---------- ARTICLE ----------

A tour of the Parallel JS implementation (Part 1)

20 March 2013

I am going to write a series of blog posts giving a tour of the current Parallel JS implementation in SpiderMonkey. These posts are intended to serve partly as documentation for the code. The plan is to begin high level and work my way down to the nitty gritty details, so here we go!

I will start my discussion at the level of the intrinsic ForkJoin() function. As an intrinsic function, ForkJoin() is not an API intended for use by end-users. Rather, it is available only to self-hosted code and is intended to serve as a building block for other APIs (ParallelArray among them).

The ForkJoin function

The idealized view of how ForkJoin works is that you give it a callback fjFunc and it will invoke fjFunc once on each worker thread. Each call to fjFunc should therefore do one slice of the total work.

In reality, though, the workings of ForkJoin are rather more complex. The problem is that we can only execute Ion-compiled code in parallel. Moreover, we can only handle ion-compiled code that avoids the interpreter, since most of the pathways in the interpreter are not thread-safe. This means that we require accurate type information. However, we can only get accurate type information by running the code (and, moreover, we can’t run the code in parallel because the type monitoring infrastructure is not thread-safe).

What we wind up doing therefore is using sequential executions whenever we can’t run in parallel. This might be because there isn’t enough type information, or it might be because the code contains operations that require parts of the interpreter that are not thread-safe.

In the general case, a single call to ForkJoin can move back and forth between parallel and sequential execution many times, gathering more information and potentially recompiling at each step. After a certain number of bailouts, however, we will just give up and execute the remainder of the operations sequentially.

The ForkJoin function is designed such that the caller does not have to care whether the execution was done in parallel or sequential. Either way, presuming that the callback fjFunc is properly written, the same results will have been computed in the end.

The arguments to ForkJoin

ForkJoin expects one or two arguments:

ForkJoin(fjFunc)               // Either like this...

----------

* _TASKS TO CARRY OUT_
a - Reproduce everything in the Parallel JS article from "The ForkJoin function is" down to "Either like this...", renaming "fjFunc" to "sliceFn" wherever it occurs.
b - Extend the Parallel JS article, continuing on from its final line.

---------- PROVIDED MATERIAL ----------

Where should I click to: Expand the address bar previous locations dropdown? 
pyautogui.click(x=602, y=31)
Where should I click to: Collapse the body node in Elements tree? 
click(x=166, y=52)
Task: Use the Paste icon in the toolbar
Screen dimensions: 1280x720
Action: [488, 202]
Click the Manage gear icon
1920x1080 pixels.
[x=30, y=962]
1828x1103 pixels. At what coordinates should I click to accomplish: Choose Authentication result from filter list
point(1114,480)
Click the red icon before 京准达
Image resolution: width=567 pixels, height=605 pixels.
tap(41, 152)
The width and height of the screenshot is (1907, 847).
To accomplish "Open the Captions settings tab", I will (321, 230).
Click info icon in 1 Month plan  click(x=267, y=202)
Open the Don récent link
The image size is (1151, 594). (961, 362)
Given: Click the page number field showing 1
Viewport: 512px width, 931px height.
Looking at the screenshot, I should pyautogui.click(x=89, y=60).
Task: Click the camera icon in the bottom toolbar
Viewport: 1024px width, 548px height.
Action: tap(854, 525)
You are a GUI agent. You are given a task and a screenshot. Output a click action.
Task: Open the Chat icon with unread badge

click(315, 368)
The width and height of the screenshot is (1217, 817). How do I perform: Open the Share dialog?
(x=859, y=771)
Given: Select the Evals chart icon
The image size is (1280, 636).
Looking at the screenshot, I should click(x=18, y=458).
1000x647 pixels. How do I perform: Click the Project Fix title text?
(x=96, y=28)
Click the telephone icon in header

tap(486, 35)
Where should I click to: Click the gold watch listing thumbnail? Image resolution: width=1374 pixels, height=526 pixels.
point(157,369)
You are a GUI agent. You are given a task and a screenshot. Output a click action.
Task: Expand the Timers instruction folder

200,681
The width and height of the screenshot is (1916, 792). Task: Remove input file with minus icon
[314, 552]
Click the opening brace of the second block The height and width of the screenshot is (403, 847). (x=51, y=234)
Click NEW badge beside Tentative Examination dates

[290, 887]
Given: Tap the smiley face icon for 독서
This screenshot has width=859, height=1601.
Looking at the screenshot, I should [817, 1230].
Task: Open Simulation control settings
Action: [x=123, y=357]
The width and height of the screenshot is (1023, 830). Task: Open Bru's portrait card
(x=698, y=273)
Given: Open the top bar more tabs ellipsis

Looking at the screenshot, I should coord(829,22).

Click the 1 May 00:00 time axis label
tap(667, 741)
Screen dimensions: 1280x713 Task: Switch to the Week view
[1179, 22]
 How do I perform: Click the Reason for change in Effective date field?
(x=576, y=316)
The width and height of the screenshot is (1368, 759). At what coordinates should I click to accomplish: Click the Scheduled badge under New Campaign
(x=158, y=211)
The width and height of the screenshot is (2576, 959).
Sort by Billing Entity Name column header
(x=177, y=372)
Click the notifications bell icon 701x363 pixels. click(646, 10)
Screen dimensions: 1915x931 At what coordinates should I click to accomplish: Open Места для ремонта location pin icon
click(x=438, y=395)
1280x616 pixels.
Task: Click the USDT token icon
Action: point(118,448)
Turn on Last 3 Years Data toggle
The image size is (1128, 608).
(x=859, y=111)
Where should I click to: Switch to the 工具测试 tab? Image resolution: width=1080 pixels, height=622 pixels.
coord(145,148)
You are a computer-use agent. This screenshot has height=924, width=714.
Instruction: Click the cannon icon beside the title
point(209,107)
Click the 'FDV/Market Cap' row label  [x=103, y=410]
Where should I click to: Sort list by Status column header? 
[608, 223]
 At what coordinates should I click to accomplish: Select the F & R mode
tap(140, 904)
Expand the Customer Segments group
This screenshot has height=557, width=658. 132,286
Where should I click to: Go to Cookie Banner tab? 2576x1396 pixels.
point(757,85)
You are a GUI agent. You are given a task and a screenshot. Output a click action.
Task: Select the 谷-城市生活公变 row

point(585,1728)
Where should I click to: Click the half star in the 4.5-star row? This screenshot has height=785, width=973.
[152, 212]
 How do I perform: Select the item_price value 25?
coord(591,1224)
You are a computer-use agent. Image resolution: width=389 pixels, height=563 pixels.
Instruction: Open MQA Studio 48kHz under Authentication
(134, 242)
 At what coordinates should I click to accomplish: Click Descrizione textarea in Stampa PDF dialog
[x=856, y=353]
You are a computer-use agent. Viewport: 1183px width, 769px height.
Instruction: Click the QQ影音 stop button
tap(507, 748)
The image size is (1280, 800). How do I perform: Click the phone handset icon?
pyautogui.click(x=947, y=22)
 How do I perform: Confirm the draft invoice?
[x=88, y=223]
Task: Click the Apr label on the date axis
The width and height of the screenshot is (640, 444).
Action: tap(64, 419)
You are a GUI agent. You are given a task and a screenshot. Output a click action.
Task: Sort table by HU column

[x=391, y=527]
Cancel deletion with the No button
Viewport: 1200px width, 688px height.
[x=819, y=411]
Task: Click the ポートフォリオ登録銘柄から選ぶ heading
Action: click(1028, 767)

----------

* _RESULTS FOR THE EXERCISE_
a -
The ForkJoin function is designed such that the caller does not have to care whether the execution was done in parallel or sequential. Either way, presuming that the callback sliceFn is properly written, the same results will have been computed in the end.

The arguments to ForkJoin

ForkJoin expects one or two arguments:

ForkJoin(sliceFn)               // Either like this...

b -
ForkJoin(fjFunc, feedbackFunc) // ...or like this.

Both arguments are functions. fjFunc defines the operation that will execute in parallel and feedbackFunc is used for reporting on whether bailouts occurred and why. feedbackFunc is optional and may be undefined or null. Not passing in feedback will result in slightly faster execution as less data is gathered. The ForkJoin function does not return anything and neither fjFunc nor feedbackFunc are expected to return any values; instead, fjFunc and feedbackFunc are expected to mutate values in place to produce their output.

fjFunc: The parallel operation

The signature of fjFunc is as follows:

fjFunc(sliceId, numSlices, warmup)

Here sliceId and numSlices are basically the thread id and the thread count respectively (though we purposefully distinguish between the slice, a unit of work, and the worker thread—today there is always one slice per worker thread, but someday we may improve the scheduler to support work-stealing or other more intelligent strategies for dividing work and then this would not necessarily be true).

The warmup flag indicates whether the function is being called in warmup mode. As will be explained in the next section, we expect fjFunc to generally track how much work it has done so far. When warmup is true, the function should do “some” of the remaining work, but not too much. When warmup is false, it should attempt to do all the remaining work. Thus, if fjFunc successfully returns when warmup is false, then ForkJoin can assume that all of the work for that slice has been completed.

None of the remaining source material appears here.